When Openrouter simplifies client billing and model choice
A solo developer building AI features for three different clients needs each client to use their preferred model (one wants Claude for legal work, another wants GPT-4 for creative, a third wants the cheapest option). Openrouter's single API key and per-request model selection mean the dev writes one integration and routes by client ID at runtime—no managing three vendor accounts or reconciling three invoices. The Get Credits tool lets the dev monitor burn rate across all clients from one dashboard, and the OpenRouter List Providers tool helps pitch new clients on model options without vendor research. If you're building for one client with fixed requirements, a direct vendor integration is cleaner. But for freelancers or agencies juggling multiple clients with different model preferences and budgets, Openrouter collapses three billing relationships into one and keeps the codebase DRY.
Frequently asked
What does the OpenRouter MCP do in Switchy?
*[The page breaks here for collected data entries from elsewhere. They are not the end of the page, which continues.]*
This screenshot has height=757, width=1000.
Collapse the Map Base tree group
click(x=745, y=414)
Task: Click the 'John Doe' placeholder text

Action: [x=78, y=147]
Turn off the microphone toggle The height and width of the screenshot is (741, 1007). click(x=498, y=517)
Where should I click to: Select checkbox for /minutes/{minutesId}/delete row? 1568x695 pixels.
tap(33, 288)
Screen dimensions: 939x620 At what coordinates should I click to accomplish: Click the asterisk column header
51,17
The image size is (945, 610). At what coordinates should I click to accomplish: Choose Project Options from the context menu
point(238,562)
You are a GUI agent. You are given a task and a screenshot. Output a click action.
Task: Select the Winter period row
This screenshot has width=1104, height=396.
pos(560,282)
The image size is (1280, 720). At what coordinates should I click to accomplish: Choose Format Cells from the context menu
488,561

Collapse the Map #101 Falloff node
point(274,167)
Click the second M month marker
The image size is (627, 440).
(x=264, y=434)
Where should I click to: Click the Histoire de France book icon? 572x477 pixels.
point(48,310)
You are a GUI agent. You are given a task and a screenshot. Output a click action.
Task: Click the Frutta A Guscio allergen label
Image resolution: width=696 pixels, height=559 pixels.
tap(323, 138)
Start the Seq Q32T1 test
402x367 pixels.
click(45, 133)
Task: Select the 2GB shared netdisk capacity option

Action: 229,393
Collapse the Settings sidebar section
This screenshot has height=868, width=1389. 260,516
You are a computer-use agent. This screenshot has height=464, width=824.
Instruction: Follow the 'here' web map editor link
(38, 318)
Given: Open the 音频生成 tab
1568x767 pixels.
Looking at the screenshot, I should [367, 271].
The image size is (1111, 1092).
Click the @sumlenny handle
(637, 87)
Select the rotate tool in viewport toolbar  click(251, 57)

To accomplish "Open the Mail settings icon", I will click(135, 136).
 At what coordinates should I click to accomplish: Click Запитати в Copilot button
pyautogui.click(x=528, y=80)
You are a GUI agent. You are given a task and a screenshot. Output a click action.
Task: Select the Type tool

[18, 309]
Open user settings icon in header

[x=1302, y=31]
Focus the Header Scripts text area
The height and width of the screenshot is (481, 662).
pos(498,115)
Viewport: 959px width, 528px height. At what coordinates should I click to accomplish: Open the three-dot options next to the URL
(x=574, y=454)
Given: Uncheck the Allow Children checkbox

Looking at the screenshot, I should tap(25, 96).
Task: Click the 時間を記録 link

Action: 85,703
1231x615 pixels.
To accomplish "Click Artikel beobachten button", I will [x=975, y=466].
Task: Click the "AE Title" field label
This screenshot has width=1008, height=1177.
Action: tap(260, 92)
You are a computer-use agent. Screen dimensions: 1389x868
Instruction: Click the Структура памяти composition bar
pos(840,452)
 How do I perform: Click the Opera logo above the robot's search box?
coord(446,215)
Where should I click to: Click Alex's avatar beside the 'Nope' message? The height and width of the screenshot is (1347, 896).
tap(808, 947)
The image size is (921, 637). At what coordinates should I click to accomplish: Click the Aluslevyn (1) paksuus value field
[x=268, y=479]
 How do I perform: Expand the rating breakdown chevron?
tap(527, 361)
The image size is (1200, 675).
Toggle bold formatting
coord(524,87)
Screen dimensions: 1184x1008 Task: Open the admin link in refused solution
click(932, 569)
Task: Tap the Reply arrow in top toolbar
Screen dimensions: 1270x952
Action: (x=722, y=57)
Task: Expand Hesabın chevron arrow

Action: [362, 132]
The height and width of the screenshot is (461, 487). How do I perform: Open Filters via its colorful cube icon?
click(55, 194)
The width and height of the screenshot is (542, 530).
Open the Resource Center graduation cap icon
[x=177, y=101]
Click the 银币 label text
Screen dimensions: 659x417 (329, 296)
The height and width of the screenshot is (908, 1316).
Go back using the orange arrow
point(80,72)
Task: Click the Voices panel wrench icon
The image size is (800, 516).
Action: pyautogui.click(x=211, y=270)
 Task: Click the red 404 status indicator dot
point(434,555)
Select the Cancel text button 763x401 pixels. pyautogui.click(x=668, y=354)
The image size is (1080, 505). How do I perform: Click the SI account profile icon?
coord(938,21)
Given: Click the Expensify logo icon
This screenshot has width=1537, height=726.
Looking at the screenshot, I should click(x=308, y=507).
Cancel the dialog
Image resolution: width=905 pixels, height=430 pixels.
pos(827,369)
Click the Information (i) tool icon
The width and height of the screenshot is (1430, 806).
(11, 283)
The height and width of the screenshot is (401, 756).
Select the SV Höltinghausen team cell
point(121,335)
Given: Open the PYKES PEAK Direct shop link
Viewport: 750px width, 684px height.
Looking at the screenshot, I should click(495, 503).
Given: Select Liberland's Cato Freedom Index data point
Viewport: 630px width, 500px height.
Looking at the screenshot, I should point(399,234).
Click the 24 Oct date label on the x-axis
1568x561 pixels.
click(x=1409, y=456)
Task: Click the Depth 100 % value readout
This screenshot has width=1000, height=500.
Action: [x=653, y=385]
It routes your prompts to 200+ AI models from providers like Anthropic, OpenAI, Google, and Meta through a single API. You can switch models mid-conversation, compare outputs side-by-side, or let OpenRouter pick the cheapest model that meets your requirements. Useful when you need flexibility beyond a single vendor's model lineup.
Do I need an OpenRouter account to use this MCP?
Yes. You need an OpenRouter API key, which you generate after signing up at openrouter.ai. The key authenticates all requests and tracks your credit balance. OpenRouter charges per-token based on the model you use, so you'll want to monitor credits with the Get Credits tool before running expensive prompts.
Can this MCP fine-tune models or access private deployments?
No. It only calls publicly available models through OpenRouter's routing layer. If you need fine-tuned models, you'd connect directly to the provider's MCP (like OpenAI or Anthropic). OpenRouter is for switching between off-the-shelf models, not customising them.
Why use OpenRouter instead of calling model APIs directly?
OpenRouter handles fallback routing, rate limits, and unified billing across providers. If Claude is overloaded, it can auto-route to GPT-4 without changing your code. You also get a single invoice instead of managing separate accounts with Anthropic, OpenAI, and Google. Trade-off: you pay a small markup per token.
Who on the team should connect the OpenRouter MCP?
Whoever manages your AI model budget. The API key controls spending across all models, so you don't want every team member burning credits on GPT-4 when a cheaper model would work. One person connects it, then shares access to specific models via Switchy's workspace permissions.